Voilà que la néo-zélandaise pénètre la scène.  Ses musiciens forment un arc de cercle autour d’elle, comme pour entourer sa voix d’un écrin musical. Elle démarre en interprétant “Ennui” et en se montrant relativement statique et gauche, attitude qui, quand même, la caractérise. Cette attitude, se mariant avec la simplicité des morceaux donne une atmosphère candide à la prestation, qui ne peut que nous mettre un sourire au visage.

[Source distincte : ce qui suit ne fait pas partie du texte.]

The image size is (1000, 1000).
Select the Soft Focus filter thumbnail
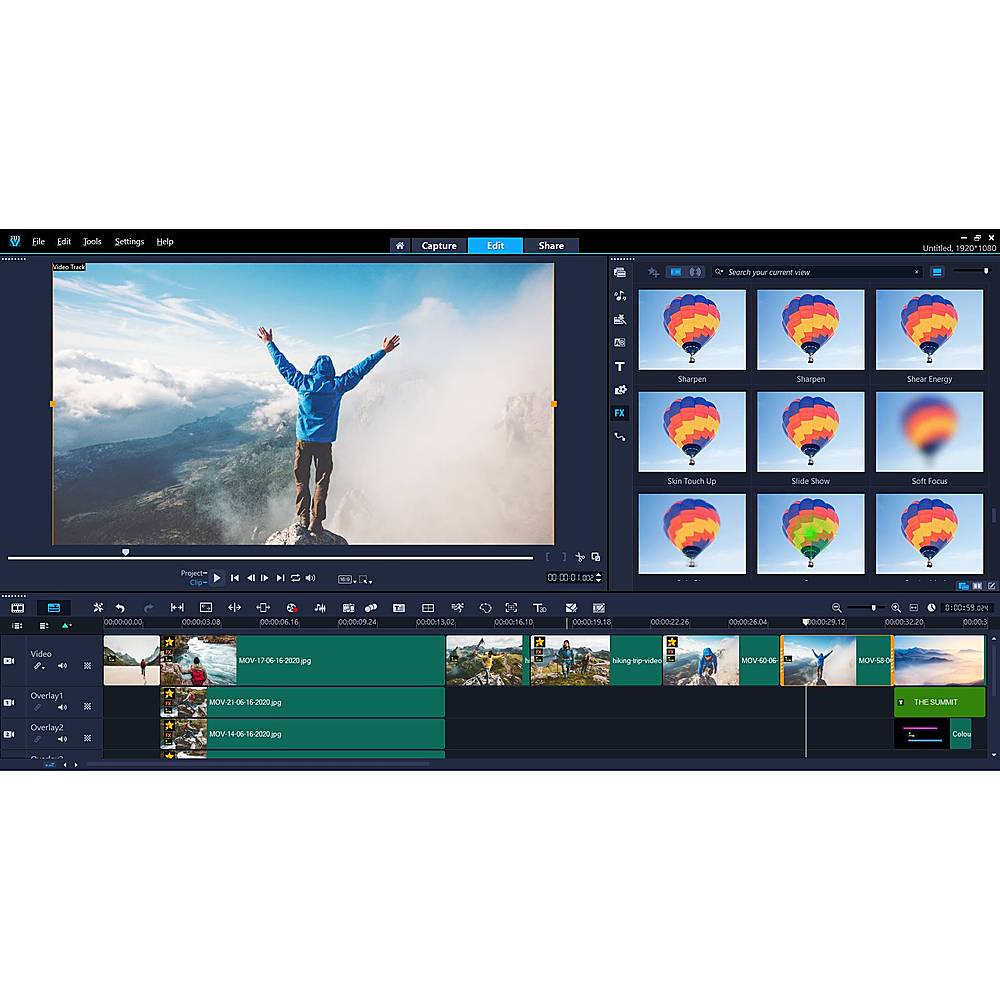point(929,432)
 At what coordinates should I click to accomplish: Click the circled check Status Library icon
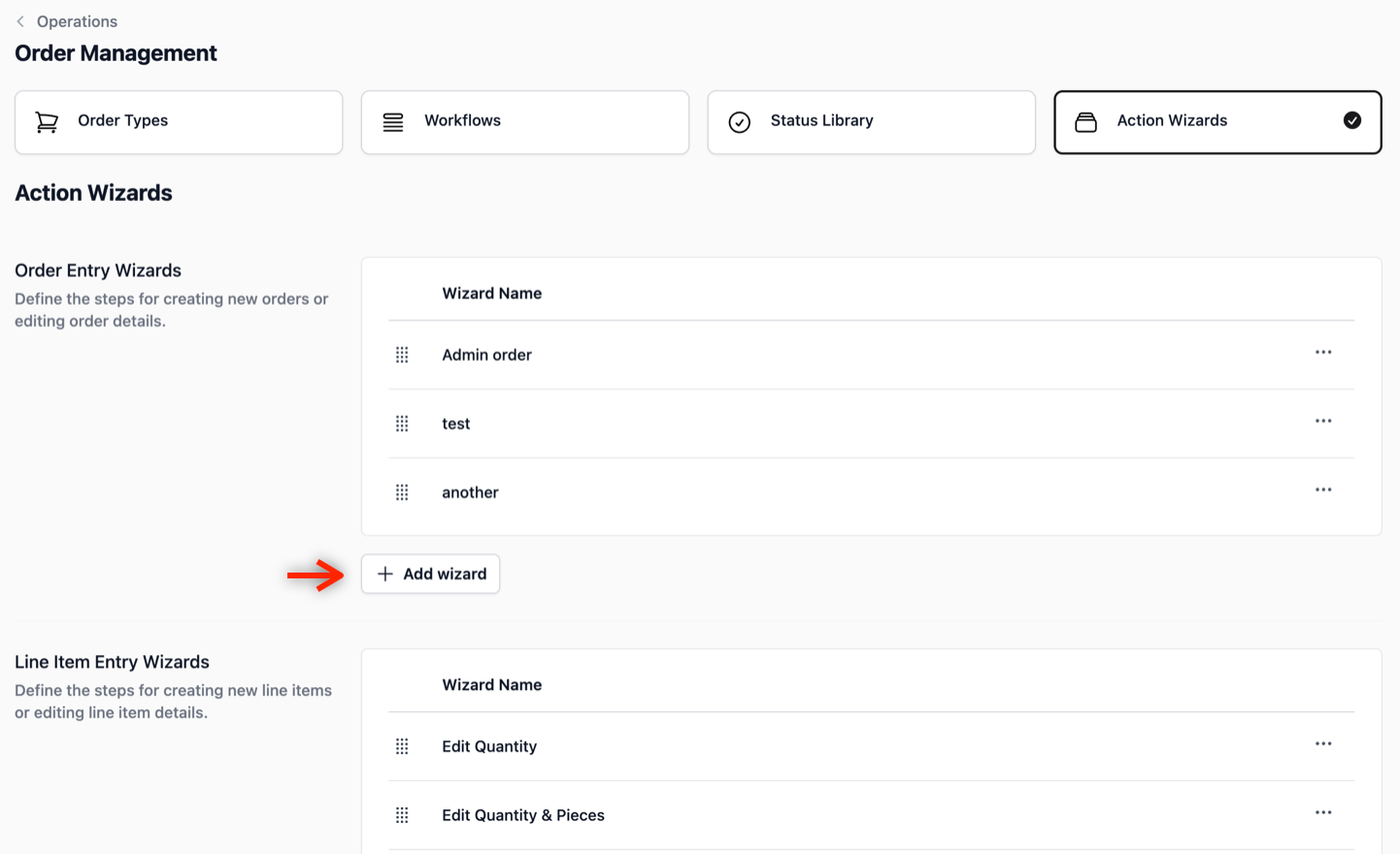click(740, 122)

Les différentes couches qui composent les morceaux sont en elles-mêmes relativement simples, mais une fois superposées, cela crée des motifs complexes, à la rythmique parfois difficilement lisible, mais assez hypnotisante. Elle a une palette vocale incroyablement variée, passant d’une voix d’alto chaude et suave, à une voix plus aiguë pour aller jusqu’à un timbre plus nasillard et enfantin. Elle module son timbre avec une telle dextérité que l’on se rend à peine compte du changement. Au fil des différents morceaux elle passe de la guitare au tambourin, au piano… Il est amusant de constater que lorsqu’elle s’installe derrière le piano, sa pianiste ne quitte pas la scène, mais reste tranquillement assise à côté d’elle. Le public se montre enthousiaste au moment où le groupe joue les premières notes de “The Barrel”. Entre deux morceaux, quelqu’un s’exclame “Welcome to Lyon !”, elle attend quelques secondes et finit par répondre d’un simple “…whatever”. Ca pourrait à première vue passer pour un léger manque de respect ou du je m’en foutisme, mais au fil du concert, on s’aperçoit que ça fait en fait complètement partie du personnage et que c’est ce qui la rend si attachante. On peut citer comme exemple ce moment où devant le silence assourdissant d’Harding entre deux morceaux, certains petits plaisantins dans le public se mettent à crier “ouais ouais ouais !”, ce à quoi elle répond de manière totalement hilarante par de petits “Yeah…!” ou “Ha…!”, tout en buvant son eau. On l’aperçoit plus tard jouer à pierre-feuille-ciseau avec avec le technicien qui récupère sa guitare, et on se demande ce qui peut bien être en jeu. Elle finit en interprétant “Leathery Whip” puis remonte vite sur scène sous les encouragements et les applaudissements du public qui réclame un dernier morceau. Le groupe interprète donc “Designer” pour conclure le set, avant de saluer le public conquis. En effet, comme on se le disait, Aldous Harding a parfaitement su nous faire oublier le froid et nous plonger dans son univers folk et dream pop où en l’espace d’une heure et demie, plus rien ne semble exister.